The price of oil continues to rebound off the summer lows, which bodes well for the energy sector. Oil services firms should do well here, as it is taking more and more technology to discover and reach new oil deposits. One of the largest firms is well positioned to benefit from that long term secular trend.
Schlumberger Limited (NYSE:SLB), together with its subsidiaries, supplies technology, integrated project management, and information solutions to the oil and gas exploration and production industries worldwide.” (Business description from Yahoo Finance.)
Eight reasons Schlumberger is a long-term buy at $74 a share:
- Schlumberger has a five year projected PEG of under 0.9, which is a 45% discount to its five-year average.

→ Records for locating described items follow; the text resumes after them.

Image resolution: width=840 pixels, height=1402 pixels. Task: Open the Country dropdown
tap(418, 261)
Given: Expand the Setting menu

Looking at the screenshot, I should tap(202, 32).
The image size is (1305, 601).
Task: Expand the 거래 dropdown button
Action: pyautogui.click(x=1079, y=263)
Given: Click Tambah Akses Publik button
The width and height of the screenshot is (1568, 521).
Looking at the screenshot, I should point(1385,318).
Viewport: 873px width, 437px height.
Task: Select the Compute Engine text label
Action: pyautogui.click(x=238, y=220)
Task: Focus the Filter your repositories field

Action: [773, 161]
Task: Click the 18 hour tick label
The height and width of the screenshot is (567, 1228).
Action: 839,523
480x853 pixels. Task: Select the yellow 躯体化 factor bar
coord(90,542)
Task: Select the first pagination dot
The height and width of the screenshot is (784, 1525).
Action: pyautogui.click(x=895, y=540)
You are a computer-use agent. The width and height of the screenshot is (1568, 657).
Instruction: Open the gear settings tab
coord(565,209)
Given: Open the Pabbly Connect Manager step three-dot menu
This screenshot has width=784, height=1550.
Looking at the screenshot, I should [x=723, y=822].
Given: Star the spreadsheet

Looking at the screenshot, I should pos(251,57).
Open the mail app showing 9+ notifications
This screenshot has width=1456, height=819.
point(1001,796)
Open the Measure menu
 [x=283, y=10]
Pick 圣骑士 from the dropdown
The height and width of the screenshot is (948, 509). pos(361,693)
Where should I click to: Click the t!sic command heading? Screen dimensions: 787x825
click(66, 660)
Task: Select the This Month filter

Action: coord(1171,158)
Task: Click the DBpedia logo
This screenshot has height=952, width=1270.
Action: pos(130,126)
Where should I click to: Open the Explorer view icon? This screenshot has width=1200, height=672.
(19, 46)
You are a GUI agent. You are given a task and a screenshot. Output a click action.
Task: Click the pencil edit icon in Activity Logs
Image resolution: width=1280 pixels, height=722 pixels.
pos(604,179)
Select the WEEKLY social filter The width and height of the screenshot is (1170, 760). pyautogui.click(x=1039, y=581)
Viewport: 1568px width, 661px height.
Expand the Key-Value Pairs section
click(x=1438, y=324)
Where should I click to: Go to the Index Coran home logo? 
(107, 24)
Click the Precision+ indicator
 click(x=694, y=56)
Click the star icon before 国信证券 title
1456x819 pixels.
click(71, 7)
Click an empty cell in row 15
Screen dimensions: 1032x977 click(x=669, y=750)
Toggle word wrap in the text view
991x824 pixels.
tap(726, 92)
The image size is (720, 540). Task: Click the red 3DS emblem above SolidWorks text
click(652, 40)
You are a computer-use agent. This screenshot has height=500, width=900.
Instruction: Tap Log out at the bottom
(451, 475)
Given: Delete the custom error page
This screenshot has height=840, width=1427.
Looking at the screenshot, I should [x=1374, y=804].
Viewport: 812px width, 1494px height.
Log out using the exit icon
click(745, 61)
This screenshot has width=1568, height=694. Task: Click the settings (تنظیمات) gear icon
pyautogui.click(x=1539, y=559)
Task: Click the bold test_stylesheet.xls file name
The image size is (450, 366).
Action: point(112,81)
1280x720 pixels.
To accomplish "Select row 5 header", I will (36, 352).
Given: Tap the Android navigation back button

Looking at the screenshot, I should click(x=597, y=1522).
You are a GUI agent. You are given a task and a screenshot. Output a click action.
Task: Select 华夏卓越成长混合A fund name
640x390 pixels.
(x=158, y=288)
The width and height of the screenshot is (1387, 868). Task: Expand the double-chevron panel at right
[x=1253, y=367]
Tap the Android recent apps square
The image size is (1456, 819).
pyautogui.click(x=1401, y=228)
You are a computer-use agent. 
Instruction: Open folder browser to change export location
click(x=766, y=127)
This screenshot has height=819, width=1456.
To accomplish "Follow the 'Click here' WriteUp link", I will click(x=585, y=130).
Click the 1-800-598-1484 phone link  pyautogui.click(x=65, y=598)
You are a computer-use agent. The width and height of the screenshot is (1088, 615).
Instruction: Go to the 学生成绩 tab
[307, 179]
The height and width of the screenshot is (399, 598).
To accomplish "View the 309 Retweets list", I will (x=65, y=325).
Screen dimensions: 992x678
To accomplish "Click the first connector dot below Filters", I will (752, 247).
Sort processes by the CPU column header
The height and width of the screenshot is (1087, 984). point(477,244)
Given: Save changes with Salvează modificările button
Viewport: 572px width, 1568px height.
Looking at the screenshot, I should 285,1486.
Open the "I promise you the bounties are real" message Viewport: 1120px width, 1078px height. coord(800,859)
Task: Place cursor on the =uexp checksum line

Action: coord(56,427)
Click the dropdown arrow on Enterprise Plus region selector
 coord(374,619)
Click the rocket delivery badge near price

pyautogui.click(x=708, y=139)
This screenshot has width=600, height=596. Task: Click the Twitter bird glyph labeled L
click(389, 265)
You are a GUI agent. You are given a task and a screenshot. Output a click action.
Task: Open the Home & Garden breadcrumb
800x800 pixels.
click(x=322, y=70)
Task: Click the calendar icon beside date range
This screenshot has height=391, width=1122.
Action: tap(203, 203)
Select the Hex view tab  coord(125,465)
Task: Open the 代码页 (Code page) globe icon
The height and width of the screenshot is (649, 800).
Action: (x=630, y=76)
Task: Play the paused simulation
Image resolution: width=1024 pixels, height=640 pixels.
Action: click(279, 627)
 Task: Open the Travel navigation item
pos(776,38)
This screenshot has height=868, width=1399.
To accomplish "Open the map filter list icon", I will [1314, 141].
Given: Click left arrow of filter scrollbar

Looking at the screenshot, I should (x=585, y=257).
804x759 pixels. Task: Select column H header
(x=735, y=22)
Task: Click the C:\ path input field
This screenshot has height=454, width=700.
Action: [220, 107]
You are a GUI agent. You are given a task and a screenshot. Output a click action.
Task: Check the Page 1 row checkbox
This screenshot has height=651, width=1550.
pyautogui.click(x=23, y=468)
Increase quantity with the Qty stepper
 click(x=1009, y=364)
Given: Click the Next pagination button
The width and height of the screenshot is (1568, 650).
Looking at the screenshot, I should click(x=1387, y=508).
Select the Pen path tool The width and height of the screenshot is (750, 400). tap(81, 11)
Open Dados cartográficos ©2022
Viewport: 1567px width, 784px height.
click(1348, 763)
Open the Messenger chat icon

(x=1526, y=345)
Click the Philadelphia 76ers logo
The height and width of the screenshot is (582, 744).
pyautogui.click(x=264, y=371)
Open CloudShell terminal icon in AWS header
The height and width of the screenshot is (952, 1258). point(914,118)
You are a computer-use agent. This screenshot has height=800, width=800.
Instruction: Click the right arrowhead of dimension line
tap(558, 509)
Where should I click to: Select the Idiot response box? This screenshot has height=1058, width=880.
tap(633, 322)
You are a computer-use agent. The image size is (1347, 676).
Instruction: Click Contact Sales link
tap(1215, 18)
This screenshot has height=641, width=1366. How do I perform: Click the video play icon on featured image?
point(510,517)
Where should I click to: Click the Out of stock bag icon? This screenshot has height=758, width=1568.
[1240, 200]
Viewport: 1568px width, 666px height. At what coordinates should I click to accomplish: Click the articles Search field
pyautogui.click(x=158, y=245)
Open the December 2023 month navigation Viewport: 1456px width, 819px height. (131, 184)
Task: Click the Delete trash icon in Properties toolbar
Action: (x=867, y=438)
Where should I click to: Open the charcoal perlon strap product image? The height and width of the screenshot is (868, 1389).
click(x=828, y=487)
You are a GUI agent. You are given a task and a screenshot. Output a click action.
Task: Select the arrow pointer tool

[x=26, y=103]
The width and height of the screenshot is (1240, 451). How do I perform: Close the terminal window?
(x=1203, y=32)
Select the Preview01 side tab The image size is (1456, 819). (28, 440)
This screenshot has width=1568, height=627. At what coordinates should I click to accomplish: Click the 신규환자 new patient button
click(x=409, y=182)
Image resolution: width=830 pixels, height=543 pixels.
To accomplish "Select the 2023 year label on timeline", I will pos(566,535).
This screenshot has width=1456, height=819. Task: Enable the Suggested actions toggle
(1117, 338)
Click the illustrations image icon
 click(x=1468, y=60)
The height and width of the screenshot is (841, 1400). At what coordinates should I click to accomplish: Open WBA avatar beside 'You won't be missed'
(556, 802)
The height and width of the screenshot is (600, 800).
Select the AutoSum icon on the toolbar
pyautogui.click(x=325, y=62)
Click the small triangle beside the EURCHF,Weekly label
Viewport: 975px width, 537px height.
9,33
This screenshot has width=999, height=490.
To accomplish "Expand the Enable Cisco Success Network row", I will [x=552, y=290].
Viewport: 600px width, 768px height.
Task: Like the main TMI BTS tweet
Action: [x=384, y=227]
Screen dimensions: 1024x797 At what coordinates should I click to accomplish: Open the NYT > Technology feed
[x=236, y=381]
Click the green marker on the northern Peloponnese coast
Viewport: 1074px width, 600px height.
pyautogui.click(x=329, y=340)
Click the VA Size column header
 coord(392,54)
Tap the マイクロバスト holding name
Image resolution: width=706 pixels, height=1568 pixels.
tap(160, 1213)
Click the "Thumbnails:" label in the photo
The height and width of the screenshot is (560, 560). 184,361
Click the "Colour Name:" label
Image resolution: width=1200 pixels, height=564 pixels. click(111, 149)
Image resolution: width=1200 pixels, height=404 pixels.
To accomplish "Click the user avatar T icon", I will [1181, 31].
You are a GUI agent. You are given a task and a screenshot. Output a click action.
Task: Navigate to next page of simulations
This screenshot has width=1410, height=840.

- Two insiders have added over $600K in new shares over the past two months.
- It is rapidly growing earnings. It made $2.86 a share in 2010, is projected to make $3.67 a share in 2011 and is expected to make $4.95 a share in 2012.
- SLB also has impressive revenue growth. It is projected to grow revenues north of 40% this year and over 15% in 2012.
- Iraq is going to be core part of SLB’s growth going into 2012. Iraq is one of the few countries that has the capacity to double its production over time, and Schlumberger already has three key contract wins in the country.
- SLB has an A+ rated balance sheet, and S&P projects it will grow EPS at a 30% annual clip over the next three years.
- The Gulf of Mexico is starting to open up again after the BP disaster, which should help SLB’s deepwater revenues.
- It is selling under analysts’ price targets. The median analysts’ price target on SLB is $94, and Credit Suisse has a price target of $99 on Schlumberger.
Disclosure: I have no positions in any stocks mentioned, but may initiate a long position in SLB over the next 72 hours.